# [Provided information]
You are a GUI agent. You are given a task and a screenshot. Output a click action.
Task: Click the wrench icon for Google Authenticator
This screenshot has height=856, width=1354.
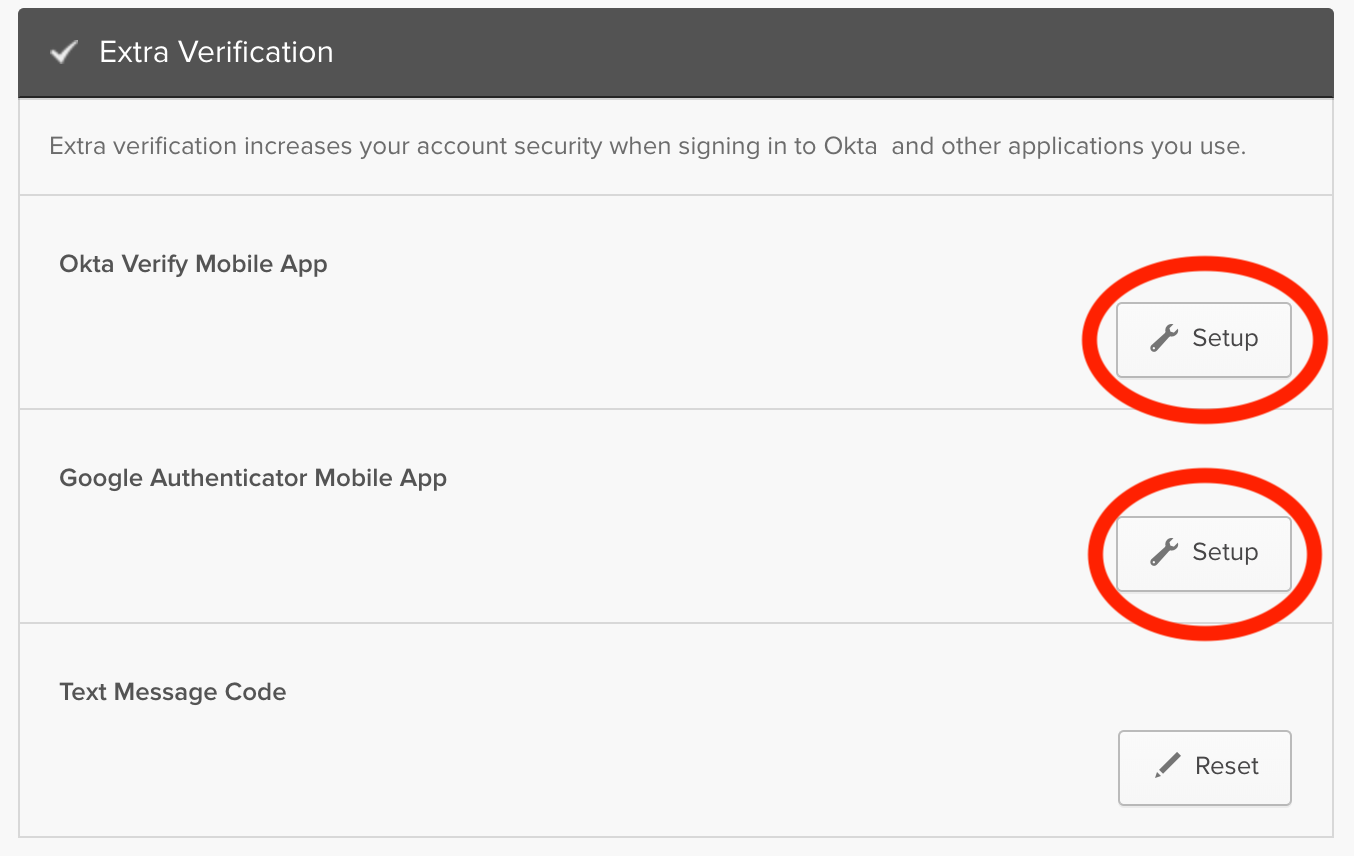(1163, 553)
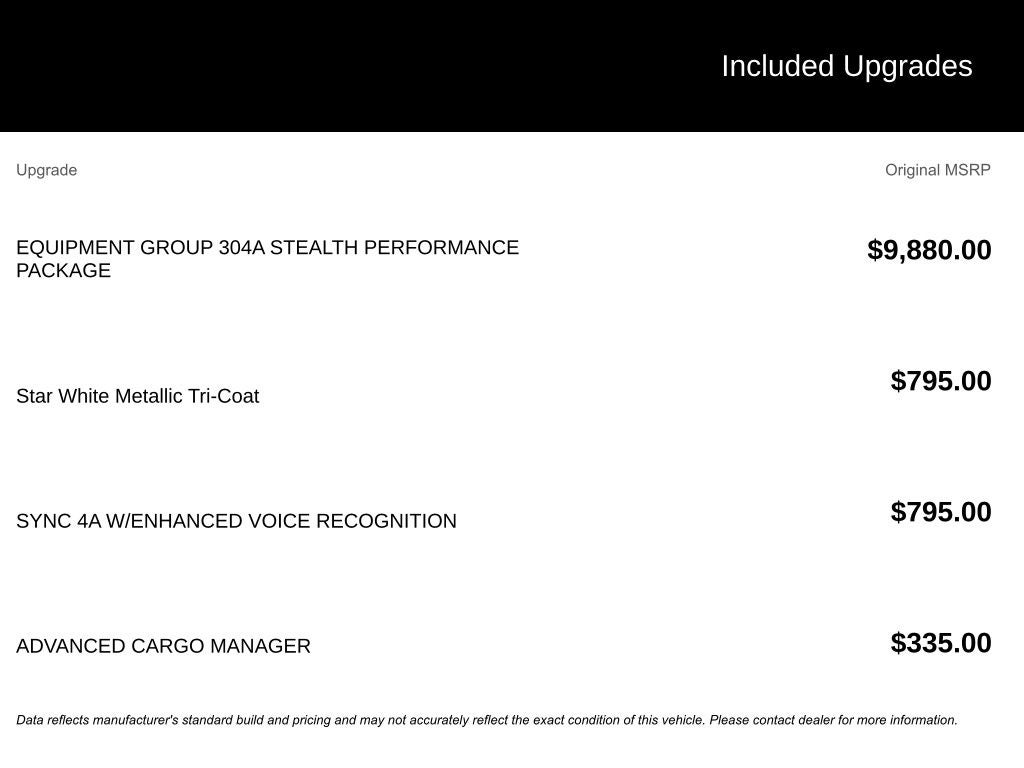Select Advanced Cargo Manager upgrade
The image size is (1024, 768).
point(163,646)
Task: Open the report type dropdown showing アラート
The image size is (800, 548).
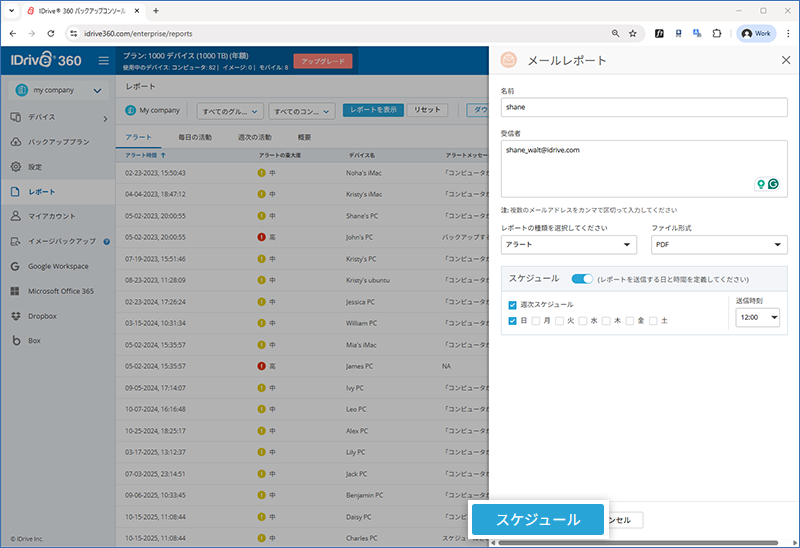Action: coord(568,244)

# [Task description]
Output, exactly and without pictures, the span of lines that starts at the line containing "Task: Click the" and ends at the last line above.

# [Completed task]
Task: Click the wrench icon for Google Authenticator
This screenshot has height=856, width=1354.
(1163, 553)
Select Advanced Cargo Manager upgrade
The image size is (1024, 768).
point(163,646)
Task: Open the report type dropdown showing アラート
The image size is (800, 548).
Action: coord(568,244)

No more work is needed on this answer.